This is especially important when doing parallel code runs using for example `mpiexec` because it specifies what resources each individual
analysis is requesting (4 total nodes with each node needing 24 CPUs, 24GB available for use for this specific example).
#!/bin/bash
#SBATCH --job-name=neuron-mpi-multi-job
#SBATCH --nodes=1
#SBATCH --ntasks=24
#SBATCH --mem=24G
#SBATCH --output=neuron_mpi_%A_%a.out
#SBATCH --array=1-4
module purge
module load miniconda
module load openmpi
eval "$(conda shell.bash hook)"
conda activate neuron
date
# Run software on data
cd sim${SLURM_ARRAY_TASK_ID}
srun mpiexec -n 24 nrniv -mpi beginSimulation.hoc
cd ..
date
GPU jobs
Job scripts which use software written to perform computations on a GPU will need to specifiy both of the following #SBATCH directives
--partition=gpus--gres
If you have a workflow that may use a combination of GPU processing and CPU processing, there is an additional consideration when it comes to --ntasks. If you will need more than 40 CPUs for your workflow you will not be able to run the GPU software and CPU software packages in the same package because of how the cluster is setup. You will have to create two different job scripts and submit both of them for processing. You can submit both of them without waiting for the first one to finish as follows:
- Submit the job file for that has to run first as usual with
sbatch. Make a note of the job id assigned to this job. - Submit the second job as follows:
sbatch myscript.job -d after:jobid1where jobid1 is the job id from the first job. The addition of -d after:` indicates to the job scheduler to run this job after the first job runs.
Using 1 GPU
In this example, we perform a single execution of the GPU-based software package, heimdall. It specifies #SBATCH --partition=gpus to tell Slurm we need to use the set of nodes which have GPUs and also specified #SBATCH --gres=gpu:1 to request one GPU for computation.
#!/bin/bash
#SBATCH --job-name=heimdall-test-job
#SBATCH --ntasks=2
#SBATCH --partition=gpus
#SBATCH --gres=gpu:1
#SBATCH --output=heimdall_test_%j.out
module purge
module load heimdall
date
heimdall -f test.fil
cat *.cand > beam01.cand
date
Using multiple GPUs
Sometimes software can use more than 1 GPU at a time split computations up.

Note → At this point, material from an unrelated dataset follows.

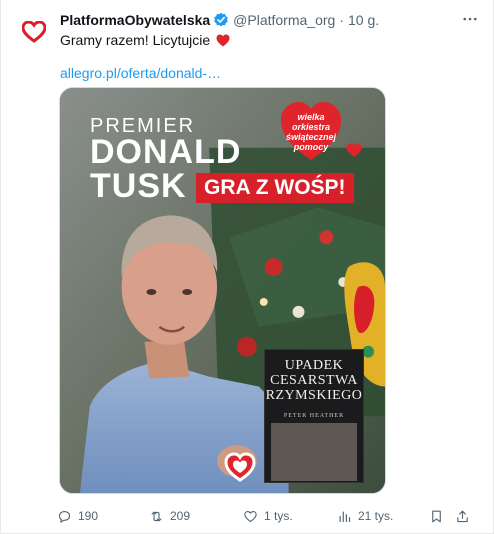 Image resolution: width=494 pixels, height=534 pixels. What do you see at coordinates (166, 152) in the screenshot?
I see `media-donald-text: DONALD` at bounding box center [166, 152].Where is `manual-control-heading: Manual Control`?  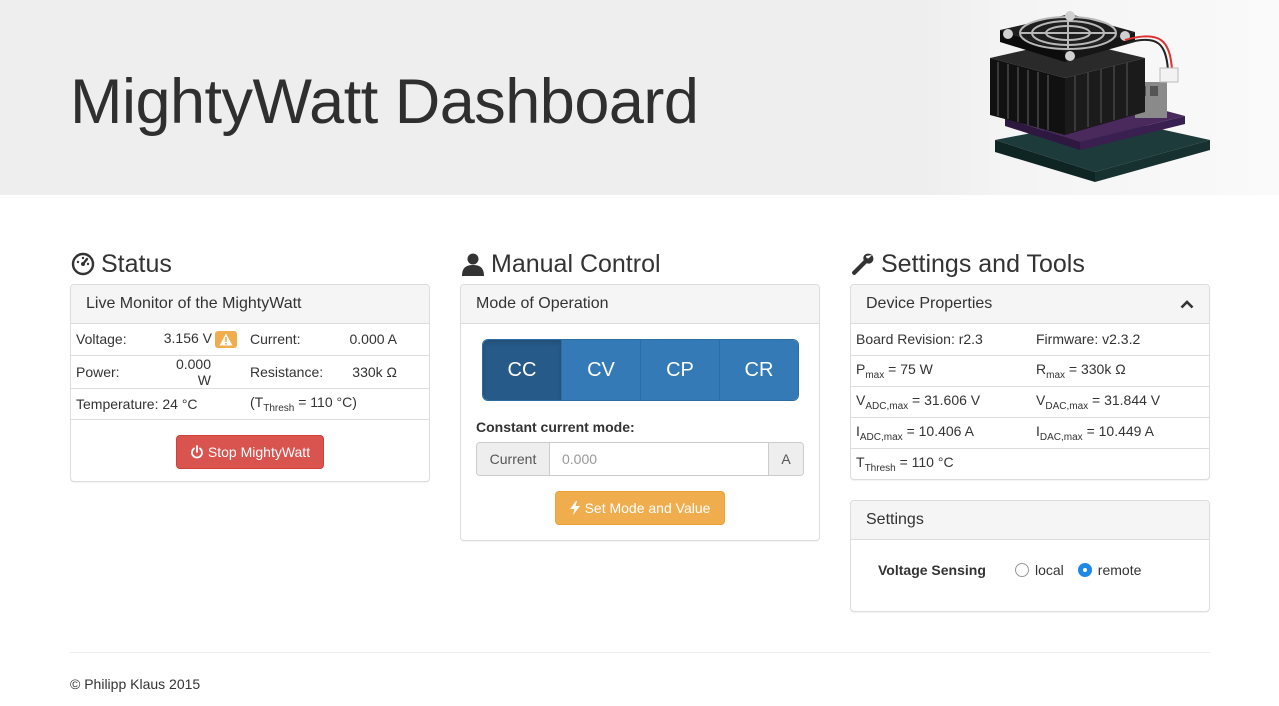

Other times you may want to have multiples of the same software, each running on it's own GPU (similar to the running multiple, independent, software example above). This example demonstrates the latter scenario, where two independent and parallel calls to heimdall are being executed. For this example, in addition to requesting a total of 2 GPUs(--gres=gpu:2), we've also specified explicitly that each task (each call to heimdall) should use 1 GPU(--gpus-per-task=1) and 1 CPU(--ntasks=2).

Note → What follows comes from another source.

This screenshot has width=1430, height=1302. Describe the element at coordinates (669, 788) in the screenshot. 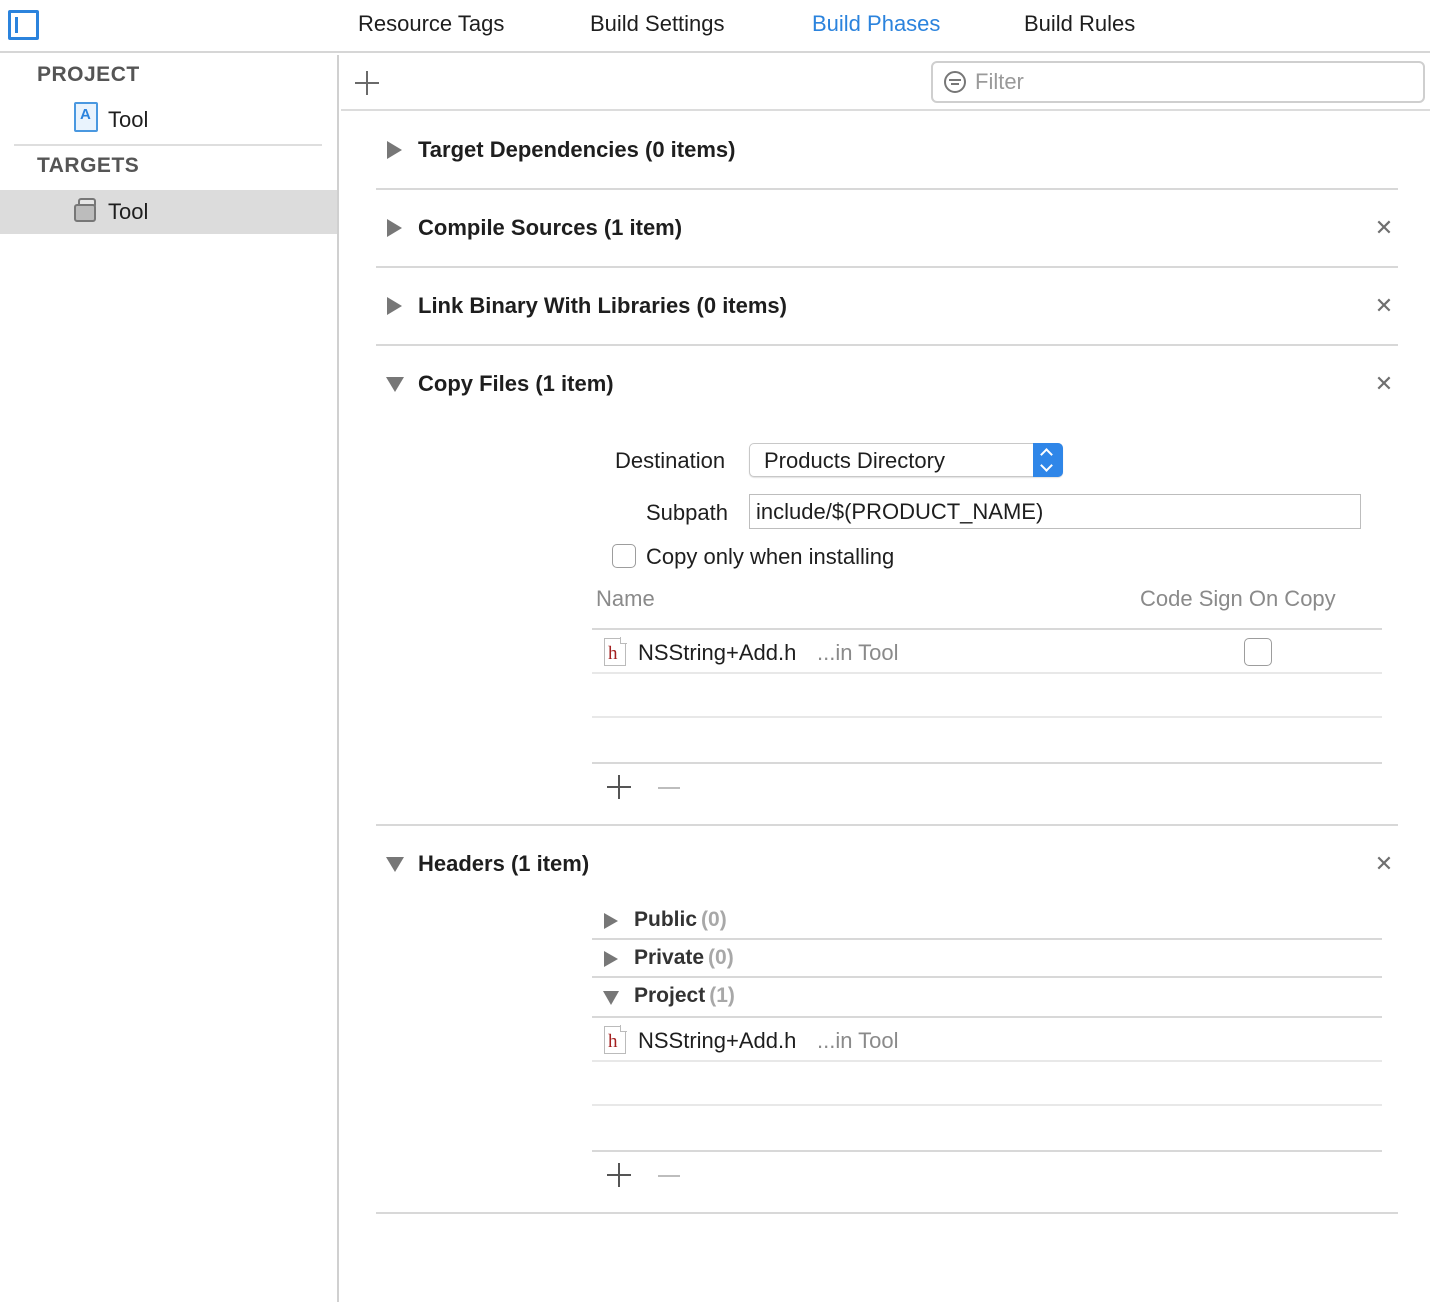

I see `remove-file-button` at that location.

#SBATCH --job-name=heimdall-test-job
#SBATCH --partition=gpus
#SBATCH --gres=gpu:2
#SBATCH --gpus-per-task=1
#SBATCH --cpus-per-task=2
#SBATCH --ntasks=2
#SBATCH --output=heimdall_test_%j.out
module purge
module load heimdall
date
srun -n 1 heimdall -f test1.fil &
srun -n 1 heimdall -f test2.fil &
wait
date
As in the above example, we are using the GPU partition but instead of 1 GPU we are requesting 2 (--gres=gpu:2). Most important in this example are the lines
#SBATCH --gpus-per-task=1
#SBATCH --cpus-per-task=2
#SBATCH --ntasks=2
The first line indicates that we want 1 gpu per task. In most (but not all) cases, a program that uses GPUs will only be able to use a single GPU at a time.

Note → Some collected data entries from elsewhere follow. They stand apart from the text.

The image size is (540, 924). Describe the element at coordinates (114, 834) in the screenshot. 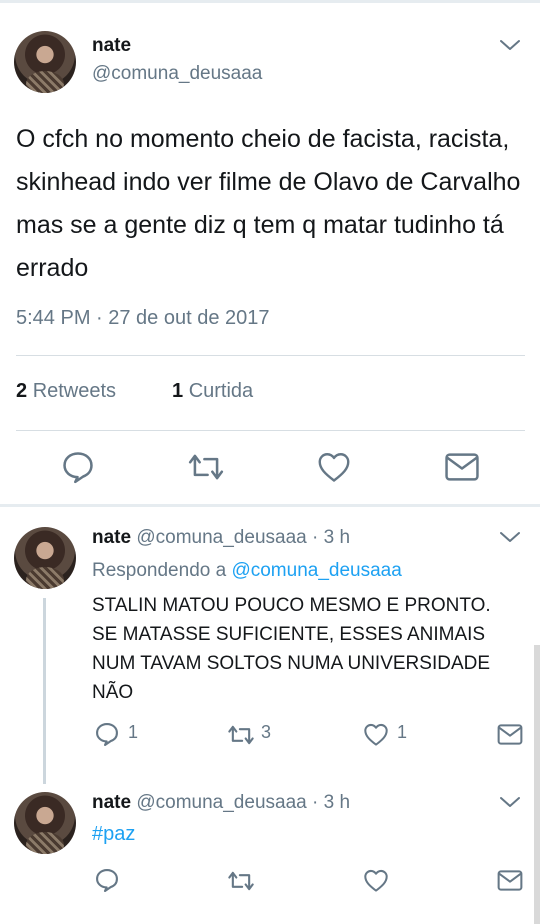

I see `hashtag-link: #paz` at that location.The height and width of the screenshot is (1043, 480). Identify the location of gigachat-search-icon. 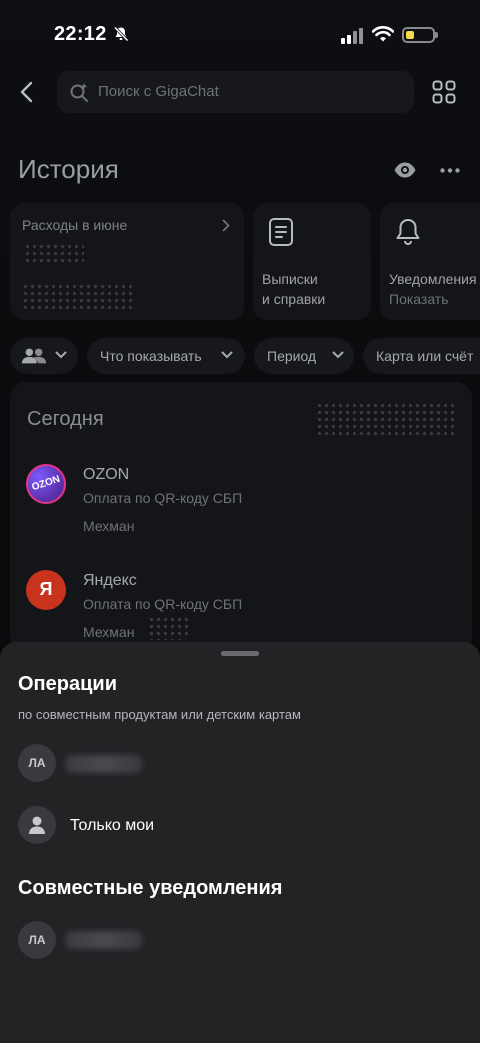
(79, 92).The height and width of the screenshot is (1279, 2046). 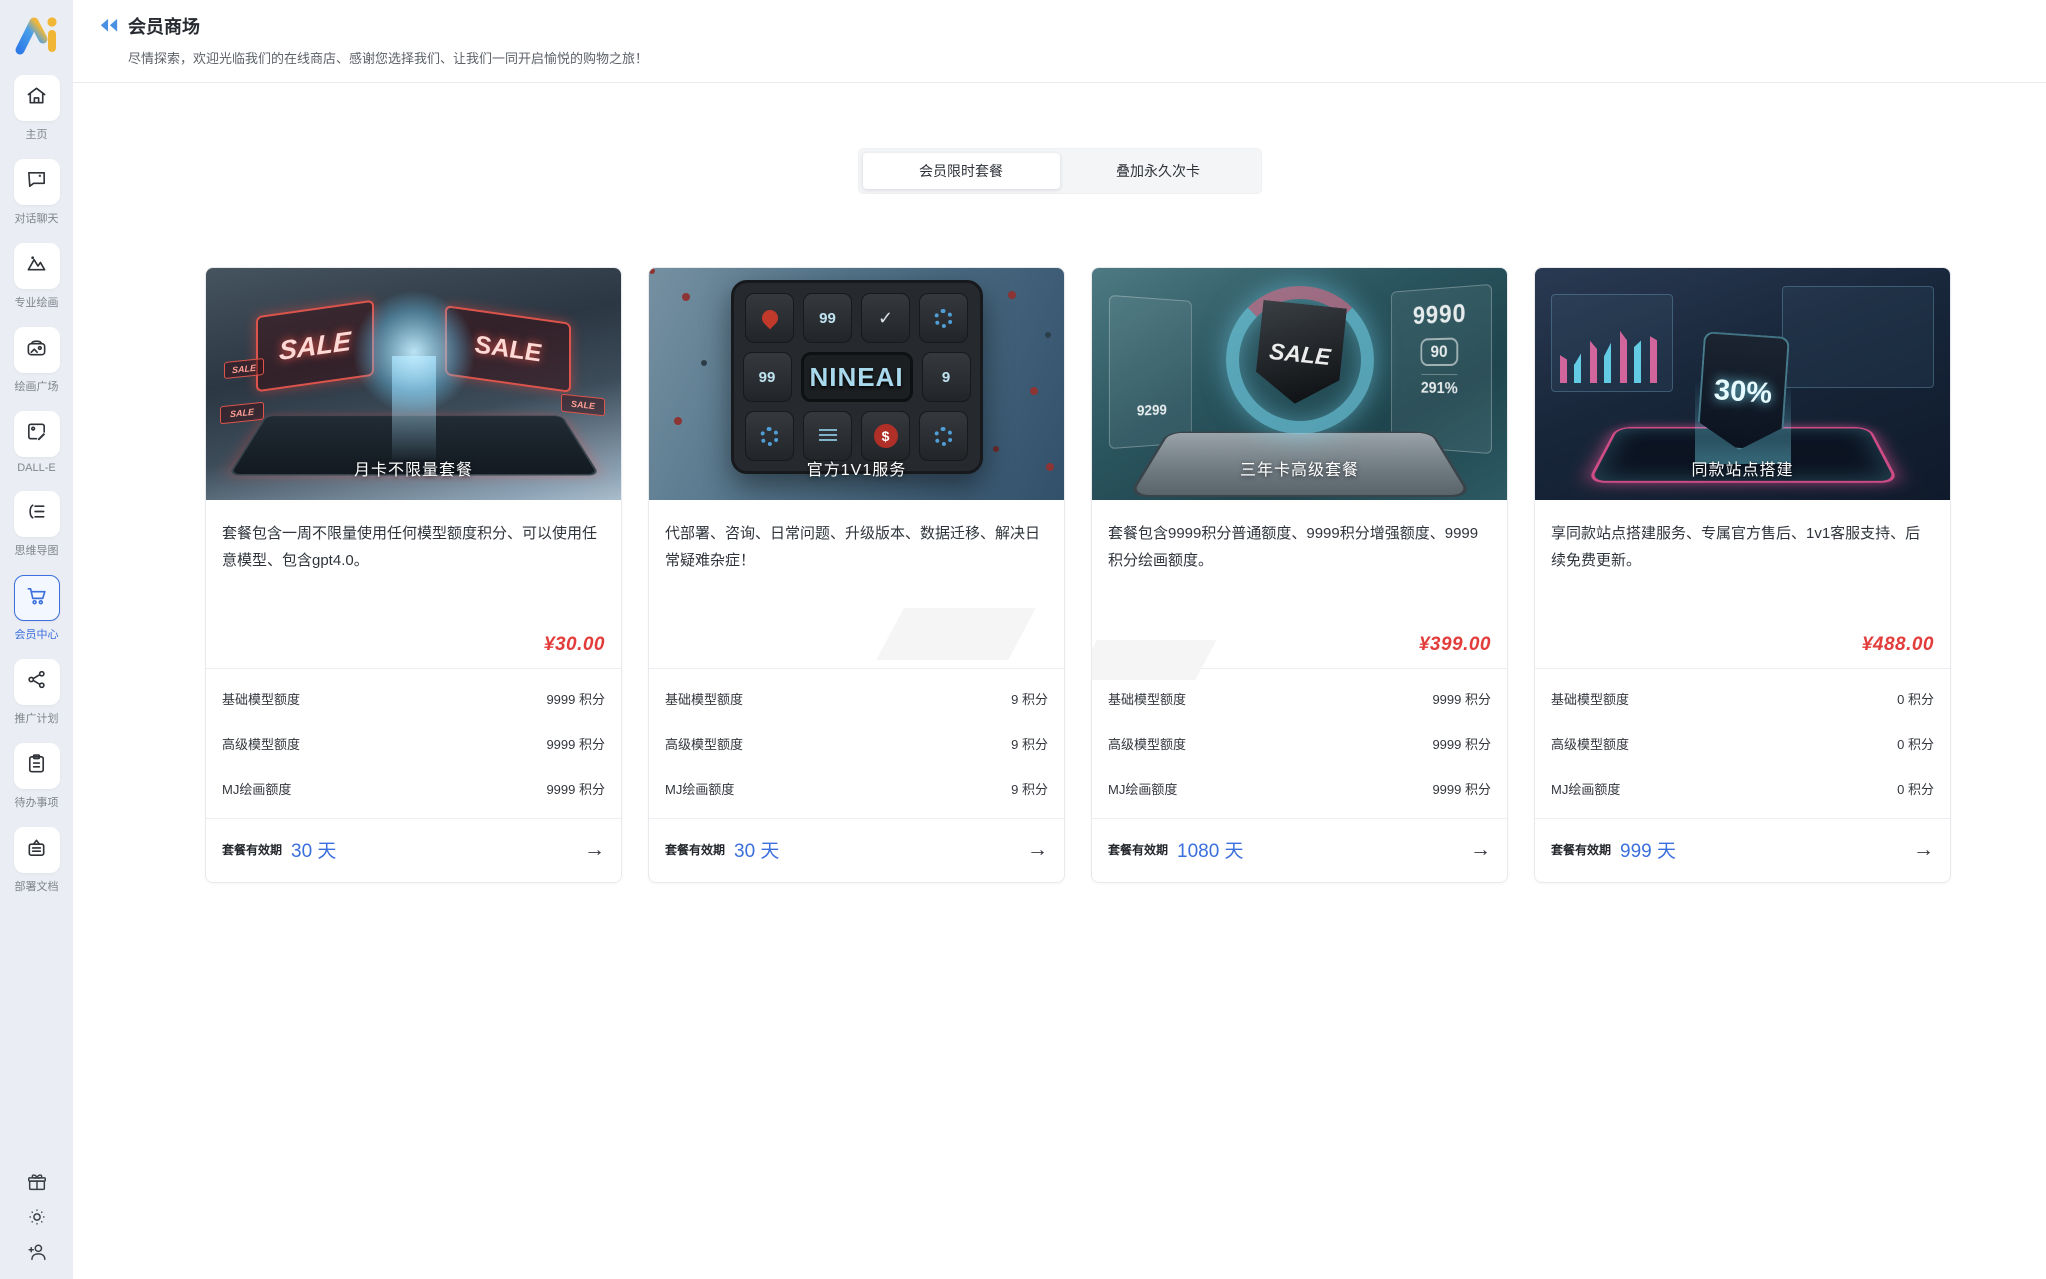 I want to click on chat-icon, so click(x=36, y=182).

The second line says we need two CPUs per task. In this example, two is an arbitrary value. It could be 1 or some other small number. The important part is that you do specify the number of CPUs per task and not make it large. By default (that is if left unspecified) the default CPUs per task is all of the CPUs on a node. If you don't specify CPUs per task the first GPU job will start to execute, and be given all the CPUs meaning the second GPU job can't execute becuase it's waiting on CPUs even though the GPU is available.
The last line says we have a total of two tasks. Here we use two srun with the & to start each individual heimdall run in the background (meaning the second srun command does not wait for the first one to finish before it starts). The use of wait then waits for both heimdall jobs to complete before moving on.